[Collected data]
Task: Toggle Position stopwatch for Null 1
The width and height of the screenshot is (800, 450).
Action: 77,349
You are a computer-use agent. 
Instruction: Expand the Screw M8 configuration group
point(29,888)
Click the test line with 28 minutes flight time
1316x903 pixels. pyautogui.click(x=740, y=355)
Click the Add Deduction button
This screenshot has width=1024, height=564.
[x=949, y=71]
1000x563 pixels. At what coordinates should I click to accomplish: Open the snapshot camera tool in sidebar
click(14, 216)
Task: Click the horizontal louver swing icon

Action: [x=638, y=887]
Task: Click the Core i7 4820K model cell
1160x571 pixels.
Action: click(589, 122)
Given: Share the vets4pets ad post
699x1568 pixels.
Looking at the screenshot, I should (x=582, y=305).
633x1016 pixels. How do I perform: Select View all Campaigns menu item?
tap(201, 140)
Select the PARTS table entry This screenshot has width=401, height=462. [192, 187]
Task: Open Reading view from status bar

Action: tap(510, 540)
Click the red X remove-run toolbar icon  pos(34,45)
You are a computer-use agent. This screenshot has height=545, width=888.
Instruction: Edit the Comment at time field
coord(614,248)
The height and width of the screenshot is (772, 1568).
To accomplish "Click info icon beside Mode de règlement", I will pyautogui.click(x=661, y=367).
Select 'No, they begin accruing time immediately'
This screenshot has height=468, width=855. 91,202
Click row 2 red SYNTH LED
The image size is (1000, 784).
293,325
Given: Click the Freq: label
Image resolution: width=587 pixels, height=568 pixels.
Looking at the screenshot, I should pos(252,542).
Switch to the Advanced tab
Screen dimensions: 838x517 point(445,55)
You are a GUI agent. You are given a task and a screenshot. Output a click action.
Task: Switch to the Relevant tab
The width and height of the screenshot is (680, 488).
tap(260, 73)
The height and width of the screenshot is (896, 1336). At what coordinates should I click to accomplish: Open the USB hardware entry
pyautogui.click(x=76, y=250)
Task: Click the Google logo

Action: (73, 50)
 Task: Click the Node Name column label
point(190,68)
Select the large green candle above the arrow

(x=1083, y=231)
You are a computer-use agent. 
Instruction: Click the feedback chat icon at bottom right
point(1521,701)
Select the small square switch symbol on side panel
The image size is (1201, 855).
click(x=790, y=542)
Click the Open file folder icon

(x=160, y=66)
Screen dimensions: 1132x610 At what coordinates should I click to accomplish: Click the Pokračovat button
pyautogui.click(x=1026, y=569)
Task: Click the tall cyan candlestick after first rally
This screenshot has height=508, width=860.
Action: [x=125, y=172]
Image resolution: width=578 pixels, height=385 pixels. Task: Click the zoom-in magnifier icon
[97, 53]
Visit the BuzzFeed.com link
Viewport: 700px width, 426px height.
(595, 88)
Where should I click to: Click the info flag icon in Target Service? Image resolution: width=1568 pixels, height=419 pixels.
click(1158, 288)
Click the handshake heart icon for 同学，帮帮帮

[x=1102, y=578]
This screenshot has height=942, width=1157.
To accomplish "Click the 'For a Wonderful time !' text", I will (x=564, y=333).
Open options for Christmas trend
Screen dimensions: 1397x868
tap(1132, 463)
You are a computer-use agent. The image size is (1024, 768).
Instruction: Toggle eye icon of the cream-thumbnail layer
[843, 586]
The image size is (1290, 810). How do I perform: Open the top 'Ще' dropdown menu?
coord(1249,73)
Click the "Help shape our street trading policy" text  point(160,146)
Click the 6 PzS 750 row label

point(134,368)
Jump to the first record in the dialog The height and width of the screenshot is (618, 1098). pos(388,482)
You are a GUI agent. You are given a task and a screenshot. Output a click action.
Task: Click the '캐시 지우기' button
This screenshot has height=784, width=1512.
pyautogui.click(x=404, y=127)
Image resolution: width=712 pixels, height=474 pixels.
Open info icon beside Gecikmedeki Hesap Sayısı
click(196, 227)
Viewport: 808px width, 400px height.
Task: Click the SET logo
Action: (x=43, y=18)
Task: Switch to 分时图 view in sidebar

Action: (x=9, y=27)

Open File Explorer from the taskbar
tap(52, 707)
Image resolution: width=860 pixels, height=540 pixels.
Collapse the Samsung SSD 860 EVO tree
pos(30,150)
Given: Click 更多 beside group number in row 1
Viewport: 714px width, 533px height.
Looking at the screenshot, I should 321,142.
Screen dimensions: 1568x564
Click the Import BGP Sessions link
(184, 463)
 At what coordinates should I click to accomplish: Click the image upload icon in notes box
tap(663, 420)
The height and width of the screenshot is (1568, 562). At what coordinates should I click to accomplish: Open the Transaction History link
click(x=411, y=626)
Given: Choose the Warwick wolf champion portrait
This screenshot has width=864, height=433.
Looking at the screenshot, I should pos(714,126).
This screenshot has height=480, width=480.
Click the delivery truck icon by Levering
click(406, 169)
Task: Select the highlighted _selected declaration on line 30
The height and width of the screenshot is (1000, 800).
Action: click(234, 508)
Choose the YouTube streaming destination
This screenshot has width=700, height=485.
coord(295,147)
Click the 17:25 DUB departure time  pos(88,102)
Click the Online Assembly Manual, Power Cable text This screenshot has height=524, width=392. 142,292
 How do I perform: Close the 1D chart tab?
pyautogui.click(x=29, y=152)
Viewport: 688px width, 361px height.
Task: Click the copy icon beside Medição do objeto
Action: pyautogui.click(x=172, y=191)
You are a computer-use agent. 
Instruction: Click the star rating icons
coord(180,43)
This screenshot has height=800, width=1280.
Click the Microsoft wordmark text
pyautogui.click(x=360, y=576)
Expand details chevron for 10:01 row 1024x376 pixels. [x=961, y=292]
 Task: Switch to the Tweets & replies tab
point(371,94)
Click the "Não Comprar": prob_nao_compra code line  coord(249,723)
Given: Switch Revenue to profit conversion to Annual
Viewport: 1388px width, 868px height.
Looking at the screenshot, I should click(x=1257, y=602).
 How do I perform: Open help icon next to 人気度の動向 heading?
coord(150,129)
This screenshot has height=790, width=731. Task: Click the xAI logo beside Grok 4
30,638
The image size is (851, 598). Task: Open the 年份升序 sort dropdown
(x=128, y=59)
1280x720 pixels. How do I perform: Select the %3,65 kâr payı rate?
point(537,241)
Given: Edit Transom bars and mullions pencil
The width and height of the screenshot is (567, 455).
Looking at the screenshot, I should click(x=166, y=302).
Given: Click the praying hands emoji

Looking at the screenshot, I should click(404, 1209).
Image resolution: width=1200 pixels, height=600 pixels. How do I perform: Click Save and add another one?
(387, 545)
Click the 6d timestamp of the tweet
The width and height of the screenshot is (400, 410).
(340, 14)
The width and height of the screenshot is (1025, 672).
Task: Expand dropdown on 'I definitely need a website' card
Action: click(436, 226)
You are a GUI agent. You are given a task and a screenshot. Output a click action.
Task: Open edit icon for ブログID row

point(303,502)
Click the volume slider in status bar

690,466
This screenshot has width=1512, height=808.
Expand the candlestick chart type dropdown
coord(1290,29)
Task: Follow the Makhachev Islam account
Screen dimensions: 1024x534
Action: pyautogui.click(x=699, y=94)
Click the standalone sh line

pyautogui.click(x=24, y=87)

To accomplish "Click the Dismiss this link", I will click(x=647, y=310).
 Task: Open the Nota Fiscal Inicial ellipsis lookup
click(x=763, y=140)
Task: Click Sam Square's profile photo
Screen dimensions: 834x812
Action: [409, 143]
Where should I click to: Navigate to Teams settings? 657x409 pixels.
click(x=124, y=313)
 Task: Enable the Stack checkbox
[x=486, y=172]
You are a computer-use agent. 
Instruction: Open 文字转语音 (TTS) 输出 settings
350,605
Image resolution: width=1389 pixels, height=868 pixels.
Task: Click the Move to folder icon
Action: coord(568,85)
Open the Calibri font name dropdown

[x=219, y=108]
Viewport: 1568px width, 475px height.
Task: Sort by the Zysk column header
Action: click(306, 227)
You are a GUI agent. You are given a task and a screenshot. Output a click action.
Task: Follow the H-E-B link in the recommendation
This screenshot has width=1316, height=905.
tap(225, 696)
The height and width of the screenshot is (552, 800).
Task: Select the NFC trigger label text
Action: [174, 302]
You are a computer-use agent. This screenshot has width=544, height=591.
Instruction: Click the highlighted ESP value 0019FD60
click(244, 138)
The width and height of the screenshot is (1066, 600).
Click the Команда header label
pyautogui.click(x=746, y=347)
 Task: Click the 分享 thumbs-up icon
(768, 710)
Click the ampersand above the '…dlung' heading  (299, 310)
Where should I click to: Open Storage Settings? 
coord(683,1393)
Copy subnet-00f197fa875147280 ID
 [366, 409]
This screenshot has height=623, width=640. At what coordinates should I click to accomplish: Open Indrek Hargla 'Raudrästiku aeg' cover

PROBLEM DESCRIPTION » Give back, exactly as written, the stretch from the line with "Task: Follow the Makhachev Islam account" through the line with "Task: Follow the H-E-B", and no other lines from the records above.

RESPONSE BELOW »
Task: Follow the Makhachev Islam account
Screen dimensions: 1024x534
Action: pyautogui.click(x=699, y=94)
Click the standalone sh line

pyautogui.click(x=24, y=87)

To accomplish "Click the Dismiss this link", I will click(x=647, y=310).
 Task: Open the Nota Fiscal Inicial ellipsis lookup
click(x=763, y=140)
Task: Click Sam Square's profile photo
Screen dimensions: 834x812
Action: [409, 143]
Where should I click to: Navigate to Teams settings? 657x409 pixels.
click(x=124, y=313)
 Task: Enable the Stack checkbox
[x=486, y=172]
You are a computer-use agent. 
Instruction: Open 文字转语音 (TTS) 输出 settings
350,605
Image resolution: width=1389 pixels, height=868 pixels.
Task: Click the Move to folder icon
Action: coord(568,85)
Open the Calibri font name dropdown

[x=219, y=108]
Viewport: 1568px width, 475px height.
Task: Sort by the Zysk column header
Action: click(306, 227)
You are a GUI agent. You are given a task and a screenshot. Output a click action.
Task: Follow the H-E-B link in the recommendation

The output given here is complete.